VORLIEGENDER TEXT:
━━━━━━━━━━━━━━━━━━━━━━━━━━━━━━
Alle Notfälle lassen sich aus psychiatrischer Sicht auf 5 Syndrome zurückführen. Diesen können sämtliche Erkrankungsbilder zugeordnet werden:

  • psychomotorische Erregungszustände ([Tab. 3])

  • delirante Syndrome ([Tab. 5]), diese können auch bei den Bewusstseinsstörungen subsumiert werden,

  • akute Suizidalität ([Tab. 6]),

  • stuporöse Zustände ([Tab. 7]),

  • Störungen des Bewusstseins ([Tab. 8]).

Psychomotorische Erregungszustände

Syndrom: Psychomotorische Erregungszustände

In [Tab. 3] sind die für den Notarztdienst relevanten Charakteristika der psychomotorischen Erregungszustände zusammengefasst.

Tab. 3 Psychomotorische Erregungszustände.
━━━━━━━━━━━━━━━━━━━━━━━━━━━━━━
BEREITGESTELLTES MATERIAL:
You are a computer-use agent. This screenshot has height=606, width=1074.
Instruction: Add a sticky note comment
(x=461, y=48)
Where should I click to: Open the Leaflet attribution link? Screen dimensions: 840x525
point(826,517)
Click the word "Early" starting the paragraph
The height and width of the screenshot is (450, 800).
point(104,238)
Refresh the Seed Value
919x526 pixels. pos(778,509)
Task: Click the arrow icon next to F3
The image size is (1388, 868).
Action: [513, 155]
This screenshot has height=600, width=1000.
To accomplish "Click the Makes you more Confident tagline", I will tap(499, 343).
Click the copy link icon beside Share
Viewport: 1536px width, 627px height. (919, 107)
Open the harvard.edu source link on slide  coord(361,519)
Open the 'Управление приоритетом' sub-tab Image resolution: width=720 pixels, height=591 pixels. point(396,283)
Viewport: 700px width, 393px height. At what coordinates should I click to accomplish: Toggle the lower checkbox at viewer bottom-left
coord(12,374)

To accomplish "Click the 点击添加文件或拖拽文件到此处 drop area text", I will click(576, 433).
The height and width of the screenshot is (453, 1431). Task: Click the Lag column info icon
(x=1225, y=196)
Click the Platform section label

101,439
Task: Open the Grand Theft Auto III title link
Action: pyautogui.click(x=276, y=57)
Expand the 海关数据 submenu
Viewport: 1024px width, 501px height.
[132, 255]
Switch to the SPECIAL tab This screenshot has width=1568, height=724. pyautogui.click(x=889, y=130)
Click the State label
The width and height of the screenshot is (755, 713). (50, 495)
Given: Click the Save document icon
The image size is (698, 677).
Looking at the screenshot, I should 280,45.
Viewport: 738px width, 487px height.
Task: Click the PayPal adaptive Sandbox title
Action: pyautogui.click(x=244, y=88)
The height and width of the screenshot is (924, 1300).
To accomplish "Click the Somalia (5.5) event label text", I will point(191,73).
━━━━━━━━━━━━━━━━━━━━━━━━━━━━━━
AUFGABEN UND ÜBUNGEN:
a. Geben Sie den Abschnitt des Textes über psychiatrische Notfälle wieder, beginnend bei „In [Tab. 3] sind“ und endend bei „gungszustände.“. Tauschen Sie darin „Notarztdienst“ gegen „Rettungsdienst“ aus.
b. Zählen Sie alle Syndrome auf, auf die sich laut dem Text über psychiatrische Notfälle sämtliche Notfälle zurückführen lassen.
c. Entscheiden Sie für jede Aussage, ob sie mit dem Text über psychiatrische Notfälle übereinstimmt, und belegen Sie Ihre Antwort mit einem wörtlichen Zitat: (i) Aus psychiatrischer Sicht lassen sich alle Notfälle auf fünf Syndrome zurückführen. (ii) Delirante Syndrome können auch den Bewusstseinsstörungen zugerechnet werden. (iii) Die akute Suizidalität wird in Tab. 3 dargestellt.
Die Zeilen stehen in keinem Zusammenhang mit dem Text über psychiatrische Notfälle.

LÖSUNGEN DER AUFGABEN:
a.
In [Tab. 3] sind die für den Rettungsdienst relevanten Charakteristika der psychomotorischen Erregungszustände zusammengefasst.

Tab. 3 Psychomotorische Erregungszustände.

b. psychomotorische Erregungszustände, delirante Syndrome, akute Suizidalität, stuporöse Zustände, Störungen des Bewusstseins

c.
(i) Ja: „Alle Notfälle lassen sich aus psychiatrischer Sicht auf 5 Syndrome zurückführen.“
(ii) Ja: „diese können auch bei den Bewusstseinsstörungen subsumiert werden“
(iii) Nein: „akute Suizidalität ([Tab. 6])“